Later, on the way to the brilliant Café Sladkovský, where the food is superlative and the interiors look like something dreamt up by Wes Anderson, we go through another gorgeous park. I point out the vineyard on the slope, dark-green leaves rustling. It's only when we're sitting in the café that I check Google maps and realise that we're only a six-minute walk from Babi's old street. We've been circling it all day. That park was the one where her playgroup met when she was a child. The vineyard on the hill - well, she's told me about it before. The story retrospectively makes the space more charged.
By the final day my head is awhirl with images and narratives and questions about how on earth to distil this all down into words. We wake early, Susannah suggesting a 5AM start to get a good look at Charles Bridge before it's overwhelmed with tourists and selfie sticks. We catch the metro in. The streets are deliciously quiet. After the first day's hot bustle of tourists it's paradise, but as we approach the bridge we realise that we're not alone. Ahead of us a bride stands, a column of white froth against the grey stone. Behind her there's another. Then, in the distance, another, all arriving with their grooms and their own photography teams in tow. As we cross the bridge I count them as though they're magpies, seven in total. Although that's the wrong analogy, I realise - they're more like swans, preening in the soft glow before the sun burns bright.

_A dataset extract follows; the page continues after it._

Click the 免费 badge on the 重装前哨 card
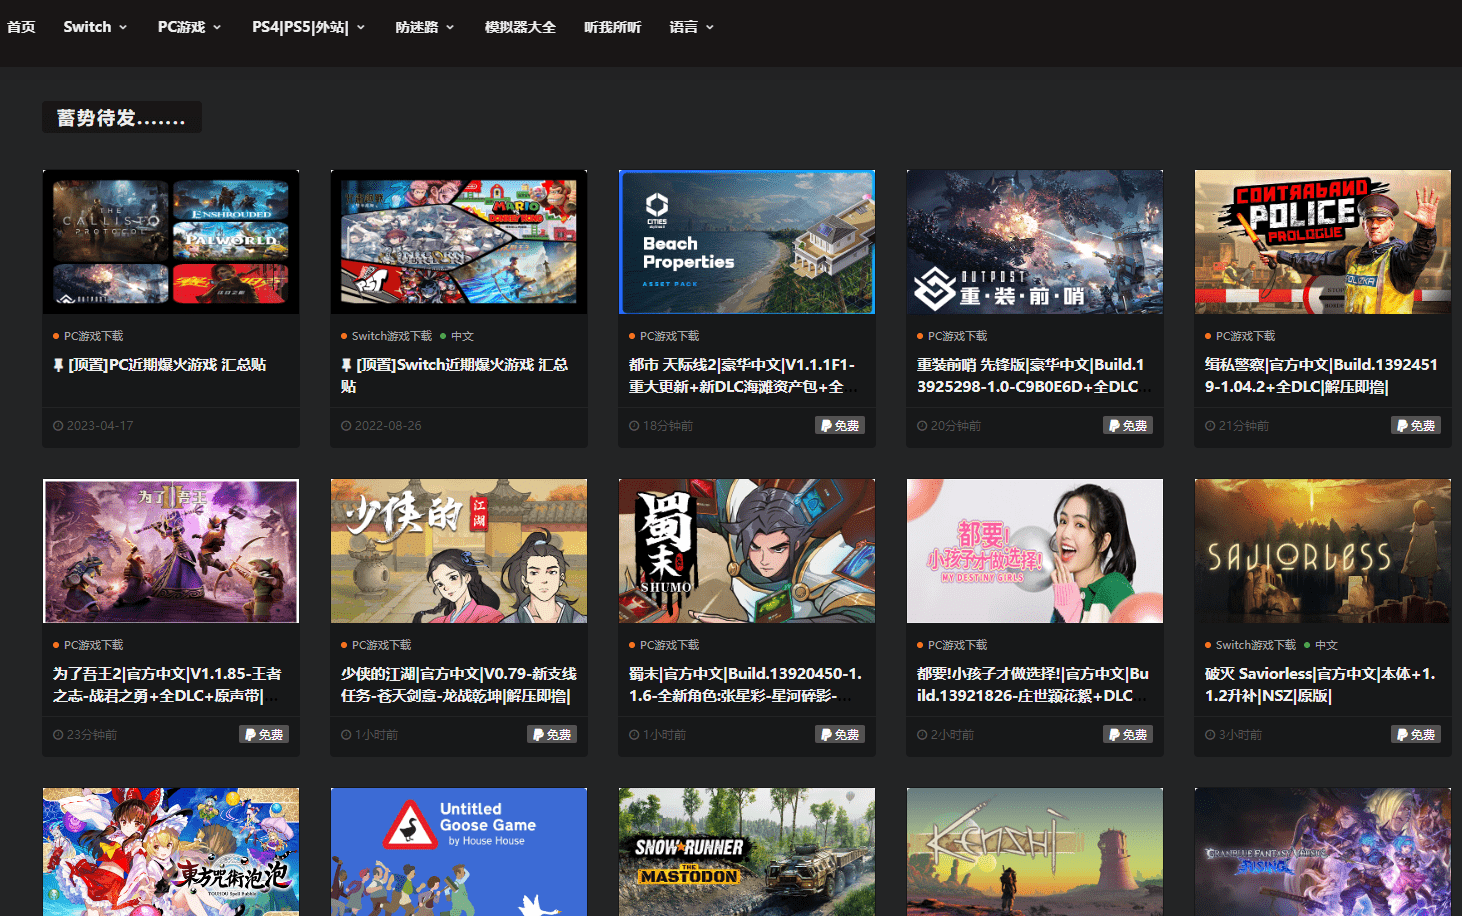coord(1127,425)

What a sight, so manufactured, yet so captivating. A world away from my grandma's city, but the bridge remains. It's been there since the beginning of the 15th century, and millions of feet have passed over it since then. Hundreds of years' worth of stories and memories and trauma and wonder. And now the happy couples. And us. All visitors in the morning light. All people constructing our own stories from the stones underneath our feet.